Et JB ajoute la locution que ne lui souffle personne puisque les dictionnaires ne la reprennent pas et qu'elle ne trouve que 17 occurrences dans gougueule, alors qu'elle est pourtant employée régulièrement:
T'es sourd ou lourd?

Mais on a dit qu'on était dans la résistance, qu'on faisait la sourde oreille, locution dont le Robert historique de la langue française nous explique qu'elle date du XIIIe siècle et qu'elle succède à faire sourde oreille, pour sa part du XIIe siècle. Et c'est le seul exemple qu'ait trouvé JB où être sourd signifie enfin ne pas vouloir écouter et faire acte de résistance pour ne pas avoir à entendre les imbecillités que notre locuteur/trice nous dit.
Or il n'en a pas toujours été ainsi.
En moyen français, l'évolution sémantique de l'adjectif a été celle-ci:
1. "Qui entend mal ou qui n'entend pas du tout"
2. "Qui ne veut pas entendre"
3. Au fig. "Qui ignore, qui veut ignorer qqc."

Et la langue avait tout un arsenal de locutions correspondantes pour exprimer le refus - et JB met en gras ses deux préférées:
2. "Qui ne veut pas entendre"
- Avoir les oreilles sourdes.
. Faire la sourde oreille. "Ne pas vouloir écouter ou faire ce qu'on demande"
- Faire le sourd. "Faire semblant de ne pas entendre"
. Faire le sourd à qqn. "Refuser de se laisser convaincre par qqn"
3. Au fig. "Qui ignore, qui veut ignorer qqc."
- Par sourde oreille. "En ignorant qqc."
À quoi on peut également ajouter:
- Escouter à oreilles sourdes. "Ne pas entendre, ne pas vouloir entendre" 
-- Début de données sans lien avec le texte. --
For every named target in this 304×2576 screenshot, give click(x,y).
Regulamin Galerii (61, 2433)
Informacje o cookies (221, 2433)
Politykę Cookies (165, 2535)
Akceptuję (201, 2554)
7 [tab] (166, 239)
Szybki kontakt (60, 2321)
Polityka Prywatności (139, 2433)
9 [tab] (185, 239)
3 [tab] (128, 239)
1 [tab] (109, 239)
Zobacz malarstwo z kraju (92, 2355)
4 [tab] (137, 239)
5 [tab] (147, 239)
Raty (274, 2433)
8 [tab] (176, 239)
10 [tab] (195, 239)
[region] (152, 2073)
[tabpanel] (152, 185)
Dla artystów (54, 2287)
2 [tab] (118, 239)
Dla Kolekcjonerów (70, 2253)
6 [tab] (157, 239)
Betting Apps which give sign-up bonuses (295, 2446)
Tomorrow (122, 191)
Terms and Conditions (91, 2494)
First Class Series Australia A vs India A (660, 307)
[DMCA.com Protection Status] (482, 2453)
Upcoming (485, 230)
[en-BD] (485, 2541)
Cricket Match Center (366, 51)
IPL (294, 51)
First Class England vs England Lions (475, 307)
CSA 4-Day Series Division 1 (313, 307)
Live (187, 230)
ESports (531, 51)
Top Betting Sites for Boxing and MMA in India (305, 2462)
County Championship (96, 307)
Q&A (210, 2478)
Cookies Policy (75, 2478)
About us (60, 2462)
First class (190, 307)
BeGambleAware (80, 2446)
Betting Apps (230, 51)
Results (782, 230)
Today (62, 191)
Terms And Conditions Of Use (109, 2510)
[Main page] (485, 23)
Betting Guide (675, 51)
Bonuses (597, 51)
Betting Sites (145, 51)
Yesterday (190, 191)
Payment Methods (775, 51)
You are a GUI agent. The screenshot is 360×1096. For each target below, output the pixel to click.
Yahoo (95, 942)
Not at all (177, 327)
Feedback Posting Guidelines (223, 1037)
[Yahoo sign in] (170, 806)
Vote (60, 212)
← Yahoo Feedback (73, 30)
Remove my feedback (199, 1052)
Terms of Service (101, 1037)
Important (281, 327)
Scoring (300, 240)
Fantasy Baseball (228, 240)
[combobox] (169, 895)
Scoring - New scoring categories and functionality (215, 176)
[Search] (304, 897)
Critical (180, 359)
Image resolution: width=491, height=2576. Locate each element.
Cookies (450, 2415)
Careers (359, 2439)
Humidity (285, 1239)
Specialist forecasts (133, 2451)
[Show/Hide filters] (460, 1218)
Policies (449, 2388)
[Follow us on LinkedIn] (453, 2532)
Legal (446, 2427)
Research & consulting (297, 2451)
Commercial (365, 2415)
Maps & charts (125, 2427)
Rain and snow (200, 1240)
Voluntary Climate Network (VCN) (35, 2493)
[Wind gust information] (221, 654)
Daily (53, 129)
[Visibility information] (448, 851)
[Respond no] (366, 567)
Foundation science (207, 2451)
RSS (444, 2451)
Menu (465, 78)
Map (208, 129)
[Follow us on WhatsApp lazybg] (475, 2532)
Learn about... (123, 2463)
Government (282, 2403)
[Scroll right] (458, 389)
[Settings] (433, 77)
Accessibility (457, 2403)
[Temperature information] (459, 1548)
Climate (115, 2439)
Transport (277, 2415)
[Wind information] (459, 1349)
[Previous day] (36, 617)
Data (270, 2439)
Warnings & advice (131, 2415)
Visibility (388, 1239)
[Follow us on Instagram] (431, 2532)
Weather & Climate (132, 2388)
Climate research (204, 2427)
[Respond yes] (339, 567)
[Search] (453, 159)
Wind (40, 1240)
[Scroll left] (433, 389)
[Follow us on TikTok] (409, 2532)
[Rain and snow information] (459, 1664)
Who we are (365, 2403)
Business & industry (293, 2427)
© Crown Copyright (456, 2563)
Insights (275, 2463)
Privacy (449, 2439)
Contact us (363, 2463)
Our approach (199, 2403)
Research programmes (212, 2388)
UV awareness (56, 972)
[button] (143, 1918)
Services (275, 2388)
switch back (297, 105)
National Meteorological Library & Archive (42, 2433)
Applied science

Allez, on se quitte là où on avait commencé: par les grandes oreilles. Et on va écouter un type qui non seulement avait des grandes oreilles, mais aussi une tête de chou.


L'homme à tête de chou von Pimpam


Au fait, pour dire au revoir en langue des signes, JB a trouvé un gars qui nous explique tout en plus d'être fort accort:

3 commentaires:

Punk Ryden a dit…

Article qui m'a totalement passionné! Premier résultat Google pour "t'es sourd ou lourd?". Bravo!

Der JB a dit…

Oh, merci…

Anonyme a dit…

In Lithuanian "to hear" is "girdeti" (pron. ghirdaetti). The result of listening (klaus-) is "hearing" (girdejimas). But guess what? In Lithuanian and in Japanese "bites" is "kanda" (kandimas, kajitteru, kasti, kando etc.).